Methods and Materials

Generative Pretrained Transformer (GPT)-4 was implemented within a Digital Imaging and Communications in Medicine server. Upon receiving a structure-set Digital Imaging and Communications in Medicine file, the server prompts GPT-4 to relabel the structure names according to the American Association of Physicists in Medicine Task Group-263 report. The results were evaluated for 3 disease sites: prostate, head and neck, and thorax. For each disease site, 150 patients were randomly selected for manually tuning the instructions prompt (in batches of 50), and 50 patients were randomly selected for evaluation. Structure names considered were those that were most likely to be relevant for studies using structure contours for many patients.

Results

The per-patient accuracy was 97.2%, 98.3%, and 97.1% for prostate, head and neck, and thorax disease sites, respectively. On a per-structure basis, the clinical target volume was relabeled correctly in 100%, 95.3%, and 92.9% of cases, respectively.

Conclusions

Given the accuracy of GPT-4 in relabeling structure names as presented in this work, LLMs are poised to become an important method for standardizing structure names in radiation oncology, especially considering the rapid advancements in LLM capabilities that are likely to continue.

查看原文本刊更多论文

根据美国医学物理学家协会工作组-263 报告，对基础大型语言模型重新标注结构名称的能力进行基准测试。

目的：介绍使用大型语言模型（LLM）按照美国物理学家协会医学工作组-263 标准重新标注结构名称的概念，并为今后的研究建立一个参考基准：生成式预训练变换器（GPT）-4 在医学数字成像与通信服务器中实施。服务器接收到结构集数字成像与医学通信文件后，会提示 GPT-4 根据美国物理学家协会医学工作组-263 报告重新标注结构名称。评估结果针对 3 个疾病部位：前列腺、头颈部和胸部。针对每个疾病部位，随机抽取 150 名患者手动调整指示提示（每批 50 人），并随机抽取 50 名患者进行评估。所考虑的结构名称是那些最有可能与对许多患者使用结构轮廓进行研究相关的名称：前列腺、头颈部和胸部疾病部位的每位患者准确率分别为 97.2%、98.3% 和 97.1%。就每个结构而言，分别有 100%、95.3% 和 92.9% 的病例正确地重新标记了临床靶体积：鉴于 GPT-4 在重新标注结构名称方面的准确性，LLM 将成为放射肿瘤学中标准化结构名称的重要方法，特别是考虑到 LLM 功能可能会继续快速发展。

本文章由计算机程序翻译，如有差异，请以英文原文为准。

求助全文

约1分钟内获得全文求助全文

来源期刊

Practical Radiation Oncology Medicine-Radiology, Nuclear Medicine and Imaging

CiteScore

5.20

自引率

6.10%

发文量

177

审稿时长

34 days

期刊介绍： The overarching mission of Practical Radiation Oncology is to improve the quality of radiation oncology practice. PRO''s purpose is to document the state of current practice, providing background for those in training and continuing education for practitioners, through discussion and illustration of new techniques, evaluation of current practices, and publication of case reports.
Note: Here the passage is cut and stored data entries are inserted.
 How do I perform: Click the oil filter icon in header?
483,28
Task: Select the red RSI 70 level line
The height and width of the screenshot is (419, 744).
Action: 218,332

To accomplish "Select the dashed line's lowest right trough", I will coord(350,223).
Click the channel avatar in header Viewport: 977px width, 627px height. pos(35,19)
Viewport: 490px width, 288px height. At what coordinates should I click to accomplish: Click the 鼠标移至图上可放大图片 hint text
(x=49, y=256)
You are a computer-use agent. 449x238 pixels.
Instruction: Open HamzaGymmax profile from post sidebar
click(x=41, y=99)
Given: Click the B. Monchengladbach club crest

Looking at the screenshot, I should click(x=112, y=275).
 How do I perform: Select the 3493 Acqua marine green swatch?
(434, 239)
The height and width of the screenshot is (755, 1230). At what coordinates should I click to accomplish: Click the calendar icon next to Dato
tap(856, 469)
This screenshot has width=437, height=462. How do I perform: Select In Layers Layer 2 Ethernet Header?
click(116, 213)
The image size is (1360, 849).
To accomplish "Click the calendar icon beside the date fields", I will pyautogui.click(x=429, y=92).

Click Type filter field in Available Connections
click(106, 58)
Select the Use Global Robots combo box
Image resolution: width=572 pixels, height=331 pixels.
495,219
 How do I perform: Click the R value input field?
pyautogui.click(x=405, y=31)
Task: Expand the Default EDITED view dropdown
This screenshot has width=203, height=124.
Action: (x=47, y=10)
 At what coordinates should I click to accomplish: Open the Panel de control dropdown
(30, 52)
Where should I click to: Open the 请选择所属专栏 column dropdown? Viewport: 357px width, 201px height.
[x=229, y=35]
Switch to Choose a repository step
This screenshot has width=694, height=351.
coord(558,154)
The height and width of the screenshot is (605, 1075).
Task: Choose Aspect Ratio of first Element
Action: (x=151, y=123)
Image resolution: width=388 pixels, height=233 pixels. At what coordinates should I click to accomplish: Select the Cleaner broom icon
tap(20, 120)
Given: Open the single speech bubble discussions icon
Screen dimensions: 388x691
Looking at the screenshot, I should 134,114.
PRO strives to provide its readers content that emphasizes knowledge "with a purpose." The content of PRO includes: Original articles focusing on patient safety, quality measurement, or quality improvement initiatives Original articles focusing on imaging, contouring, target delineation, simulation, treatment planning, immobilization, organ motion, and other practical issues ASTRO guidelines, position papers, and consensus statements Essays that highlight enriching personal experiences in caring for cancer patients and their families.